Handball ohne Tore und Pokale fürs Mitmachen

Kinder sind ehrgeizig, im Sport vor allem. Tore schießen oder werfen ist meinem 8-jährigen fast das Wichtigste. Wenn er gewinnt ist er den Rest des Tages happy. Wenn er verliert müssen wir mit seiner Saulaune leben. Deswegen war ich etwas erstaunt, als die Trainerin der Heimmannschaft vor dem letzten Turnier folgende Ansage machte:
Pokale für alle. Gold für die Sieger.

"Wie ihr wisst zählt nur der Handball. Deswegen werden heute keine Tore gezählt. Und wir möchten auch die Eltern bitten, nicht mitzuzählen."

Diese Worte, gesprochen in der nagelneuen Turnhalle einer Montessori-Schule, kamen allgemein unerwartet.

Pokale für die Teilnahme?

Die Kommentare auf der Elterntribüne waren zurückhaltend, aber belustigt. Wir sind ja daran gewöhnt, dass die Tabelle mal ein halbes Jahr lang nicht geführt wird, oder die Trophäen nach dem Turnier für alle Kinder identisch sind. Aber zumindest gab es immer einen Sieger.

Ein Spiel ist, was man spielt

Für mich persönlich ist das Konzept nicht ungewohnt. Als reger Rollenspieler und Gamer kenne ich die verschiedenen Modi von Spielziel und Spielsinn. Larps haben prinzipiell keine Sieger, und der Spaß kommt durch das Spiel. Klaro sind auch hier diejenigen Regelsysteme weit verbreitet, die irgendwelche quantitativen Werte zählen: Treffer, Skillpoints, Powerlevel.

Viele meiner Lieblingsbrettspiele sind ebenfalls kooperativ und nicht auf Wettbewerb ausgelegt (Pandemie und Maus & Mystik als hervorragende Beispiele). Andere leben davon, den Wettbewerbsgedanken ganz postmodern zu dekonstruieren (Munchkin spielt ganz bewusst mit dem Größer-Stärker-Besser-Drang als Treibfeder von kleinen Spielern). Wieder andere, vor allem online, haben knochenharte Ranglisten, Punktestände, müssen mit Schummeln und Betrug kämpfen. Ich finde das hat alles seine Berechtigung in der Spielwelt; aber es ist wichtig, dass das Spiel zum Modus passt. Kooperatives Schach klappt einfach nicht. Legobauen als Wettbewerb auch nicht.

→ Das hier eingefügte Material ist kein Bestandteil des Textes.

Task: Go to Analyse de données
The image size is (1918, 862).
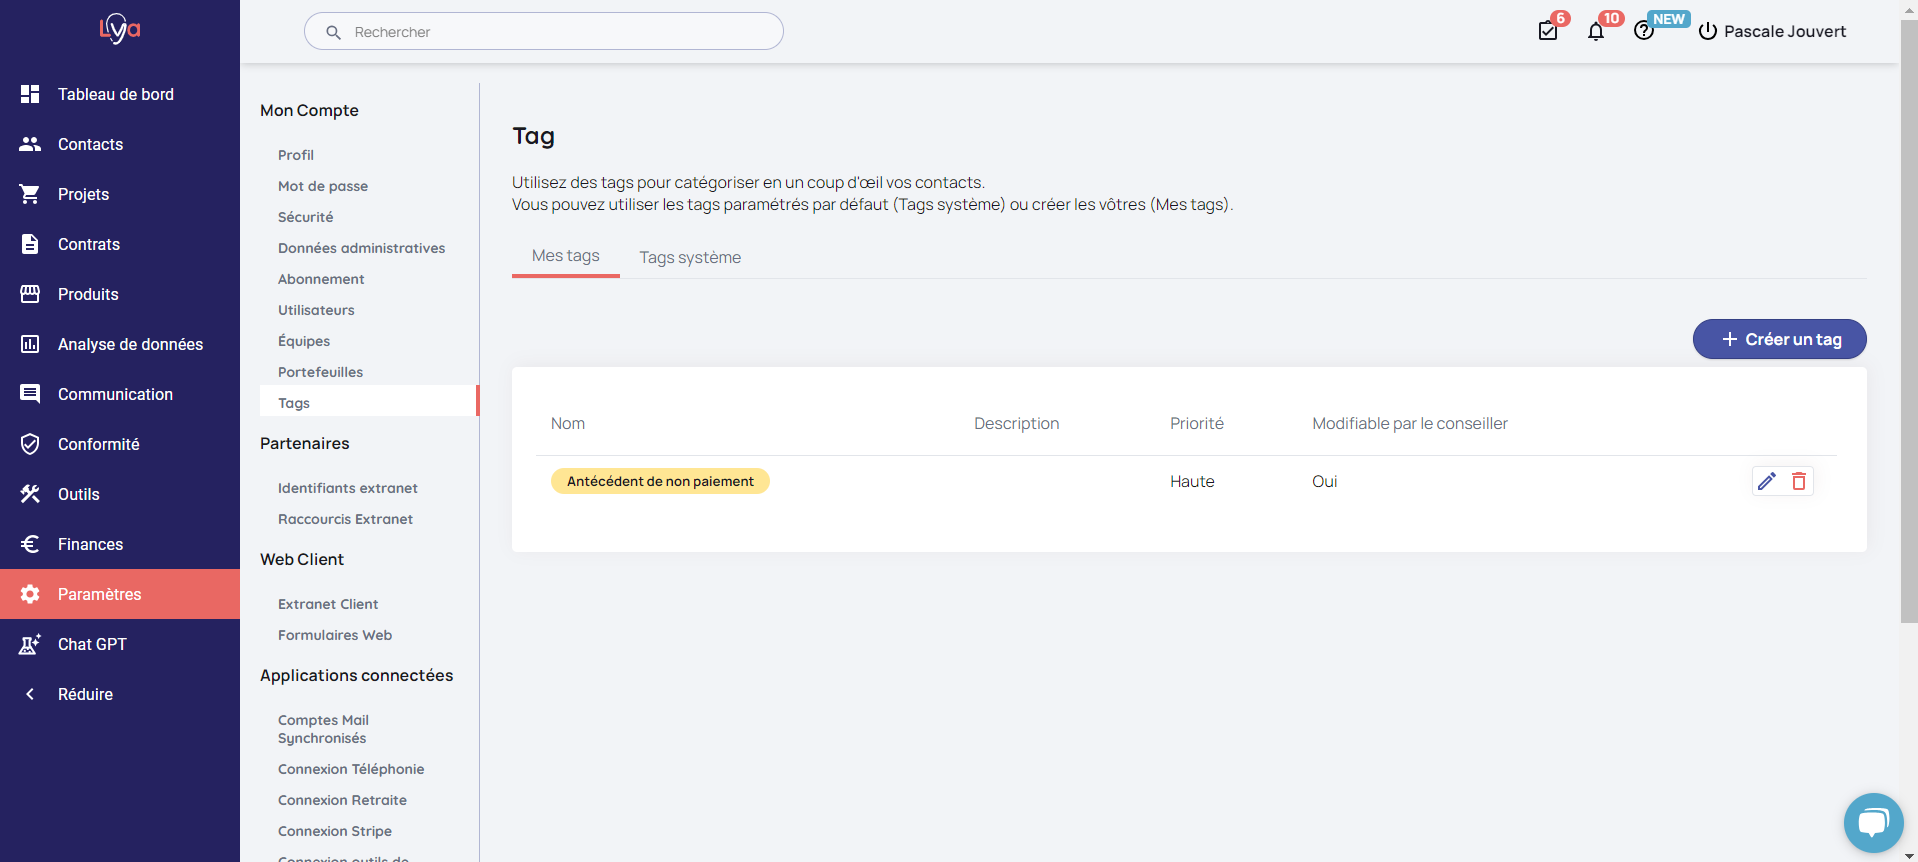Action: coord(130,344)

Und beim Mannschaftssport? Fußball und Handball sind nicht darauf ausgelegt, ohne Zug zum Tor gespielt zu werden. Sie sind in den Regeln so definiert, dass Sieg und NIederlage das zentrale Element sind. Funktioniert das ohne Torwertung?

Die Antwort muss ich schuldig bleiben. Die Jungs und Mädels hatten auch beim Monte-Turnier eine Menge Spaß. Natürlich haben sie ihre Tore selber gezählt, und ihre Eltern hinteher gefragt wer denn jetzt gewonnen habe. Vielleicht nur aus Gewohnheit. Vielleicht weil es ihnen doch irgendwo gefehlt hat.

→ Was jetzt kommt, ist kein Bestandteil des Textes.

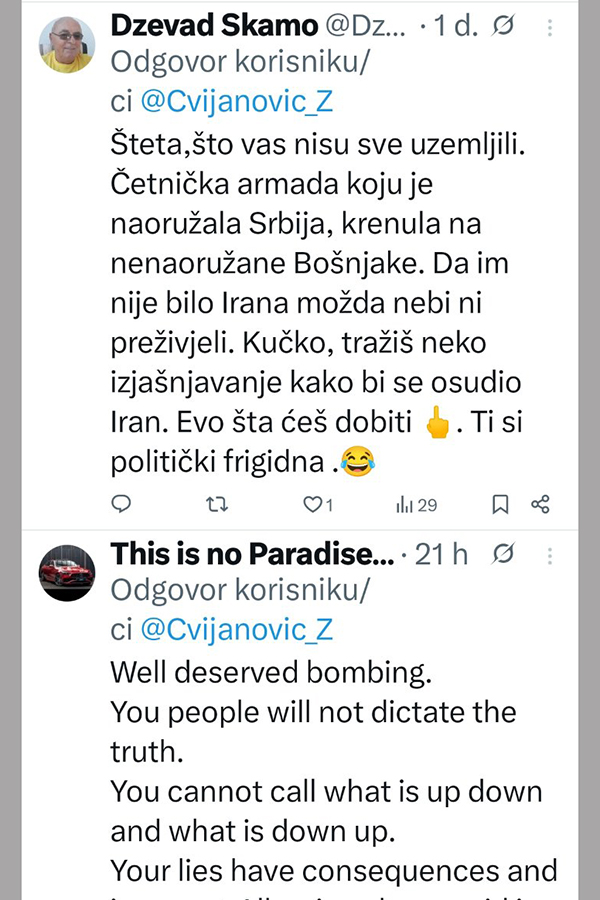Image resolution: width=600 pixels, height=900 pixels.
Task: Like Dzevad Skamo's tweet with the heart
Action: 312,505
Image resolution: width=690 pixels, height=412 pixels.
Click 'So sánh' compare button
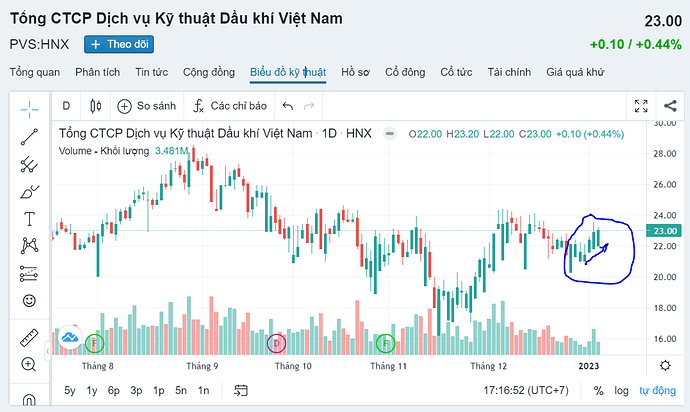[x=148, y=105]
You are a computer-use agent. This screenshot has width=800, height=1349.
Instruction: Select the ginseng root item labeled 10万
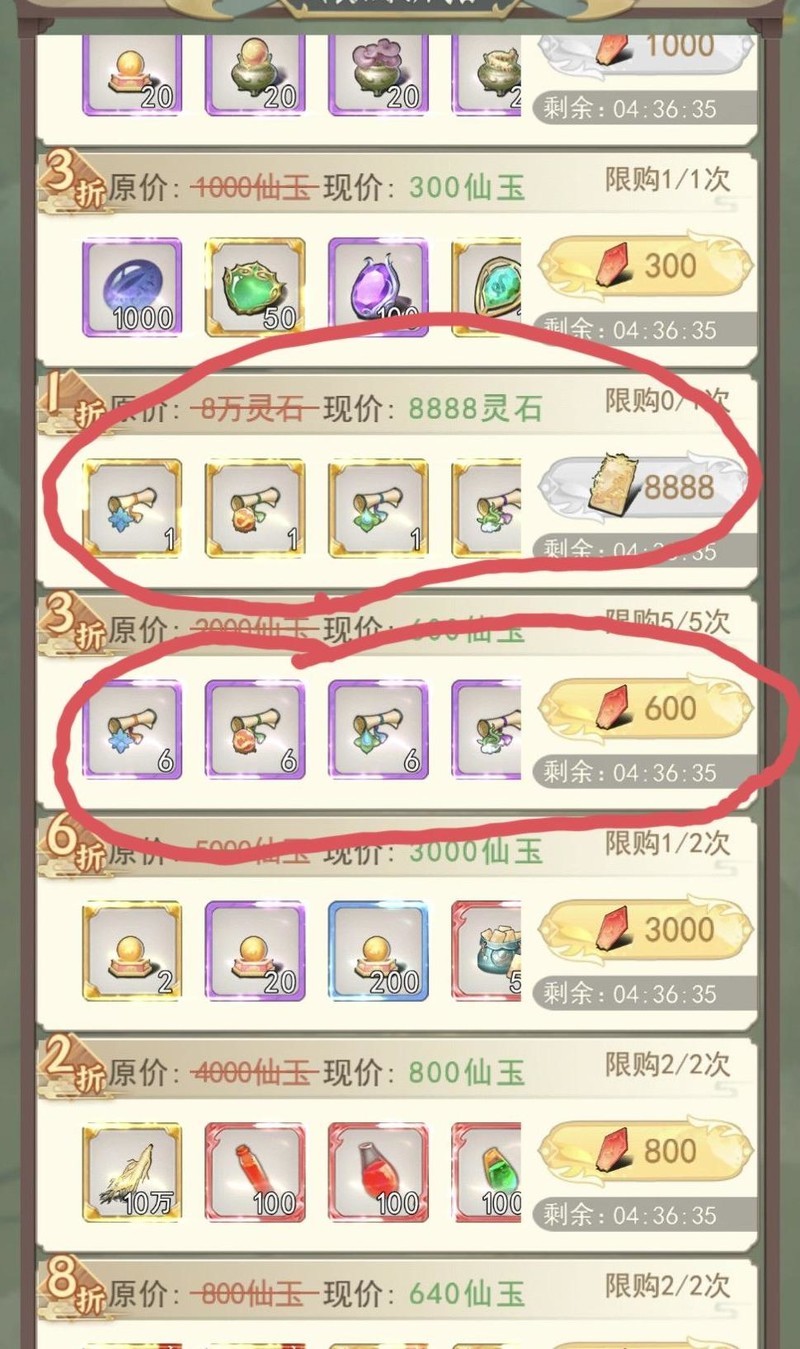click(132, 1172)
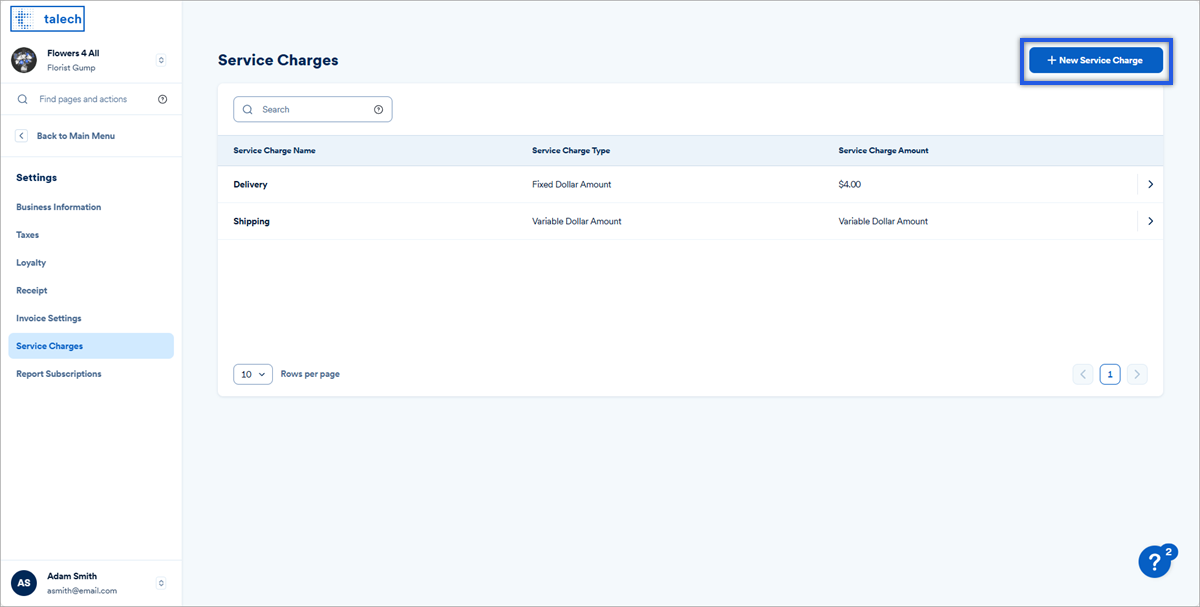Open the Delivery row chevron
1200x607 pixels.
1150,185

Darauf könnte auch folgendes hinweisen: Mein Sohn spielt Handball und Fußball, Turniere und Liga, und ich kenne inzwischen jede Turnhalle im Umkreis von 50 km. Lange Zeit war Fußball sein Lieblingssport, der dann aber vom Handball abgelöst wurde. Auf die Frage nach dem Grund (sind es die Freunde, der Trainer, der Open-Air-Faktor?) antwortete mein Ballfreund: "Weil es beim Handball mehr Tore gibt. Bei Fußball bin ich immer nur Verteideiger, da kann ich nie ein Tor schießen."

Wie seht ihr das? Gibt es unter meinen Lesen einen (Sport-)pädagogen, der mir den Hintergrund der Debatte erklären kann?